National Science Foundation:
Revolutionizing Engineering Departments
(NSF RED)
Integrating a Living Laboratory in Chemical and Biomolecular Engineering to Create a Responsive and Dynamic Educational Ecosystem
Cornell University
Chemical Engineering
2025
Funded in
National Science Foundation Project Page
University Project Page
Link coming soon.
Abstract
This project aims to serve the national interest by enhancing chemical and biomolecular engineering education in the Robert Frederick Smith School of Chemical and Biomolecular Engineering at Cornell University and beyond, through the re-envisioning of how engineering education can integrate a living laboratory ecosystem and prepare graduates for a rapidly changing workforce. A living laboratory ecosystem is a culture that values and rewards students, faculty, and staff for asking new questions, testing innovative approaches, embracing failure as a learning opportunity, and continuously enhancing our knowledge and methods to tackle local, national, and global challenges. While this iterative process has been a goal of engineering education, its implementation throughout an entire curriculum has not been realized. This Track 3 Revolutionizing Engineering Departments Innovation project seeks to create this living laboratory ecosystem to address four challenges currently faced in chemical and biomolecular engineering education: 1) a rigid and packed curriculum; 2) a sequence of courses students struggle to make connections across; 3) a culture designed to reward success but that does not accommodate failure as a part of learning or being human; and 4) a community of individual excellence that lacks a shared agreement on common and discipline-specific improvement using informed risk-taking in the classroom and pedagogical innovation broadly. The project has two goals: 1) deconstruct our traditional approach to teaching and learning by revolutionizing content, assessment, and pedagogy to become a living laboratory ecosystem that is responsive and dynamic to current events, individual learning trajectories, and student and faculty needs and 2) reshape the culture of the School to value a living laboratory ecosystem as a way of being and doing that extends beyond the classroom. Communities of transformation, comprised of faculty, staff, and students, will be organized to design and prototype structural innovations both inside and outside the classroom, complementing School-wide professional development opportunities during School meetings. This project will not only transform this specific School but also provide an evidence-based model for implementing this education effort more broadly.

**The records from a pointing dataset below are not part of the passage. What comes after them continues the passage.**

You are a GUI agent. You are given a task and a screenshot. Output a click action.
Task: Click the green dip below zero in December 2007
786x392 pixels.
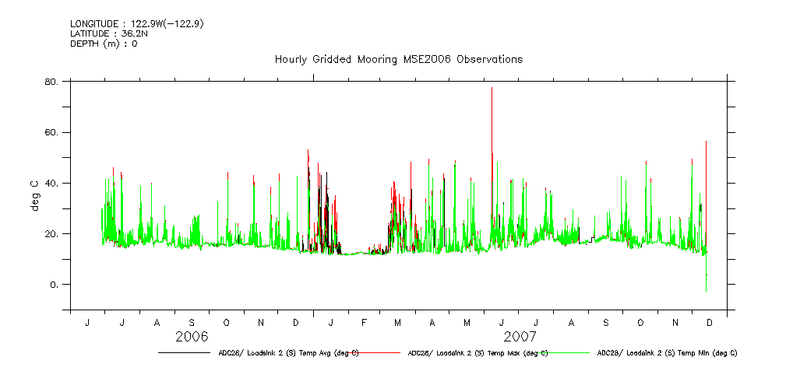pyautogui.click(x=706, y=290)
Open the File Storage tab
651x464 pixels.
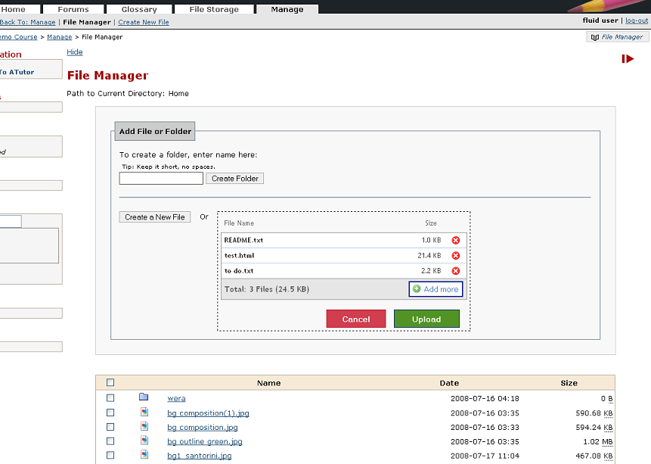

In addition to transforming the School's culture and approach to educating engineers, this project will also generate new knowledge about how students develop and evolve the evidence-based practices for creating more responsive and dynamic education systems that can adapt to changing technologies, areas of national priority interests, and individual student needs. Our research questions are grouped into questions that 1) articulate the revolution's impact on students and the student experience as well as the educational innovations developed, and 2) document the transformation of School culture, student, faculty, and staff development, and how change occurs. In answering these questions, the project will articulate how a living laboratory ecosystem revolutionizes student development and learning, particularly during the middle two years of education, and how departmental culture can be transformed to embrace this approach. The results of this work will provide transferable models of change in understanding what levers are most successful for supporting community engagement in change, what structural changes work for whom and why, and how cultural transformation can be supported as individuals move in, through, and out of significant transitions in their ways of being, doing, and learning. We will employ a multi-methods approach over five years to gather evidence from surveys, interviews, focus groups, observations, and education and policy artifacts on how the transformation influences the School's culture and the members who create and reinforce it - students, faculty, and staff. The results of this project will be disseminated to chemical engineering departments and industry, as well as to engineering educators, engineering education scholars, and administrators, through archival scholarly publications, workshops, and webinars.
The IUSE/Professional Formation of Engineers: Revolutionizing Engineering Departments Program supports research and development projects to improve the effectiveness of STEM education for all students.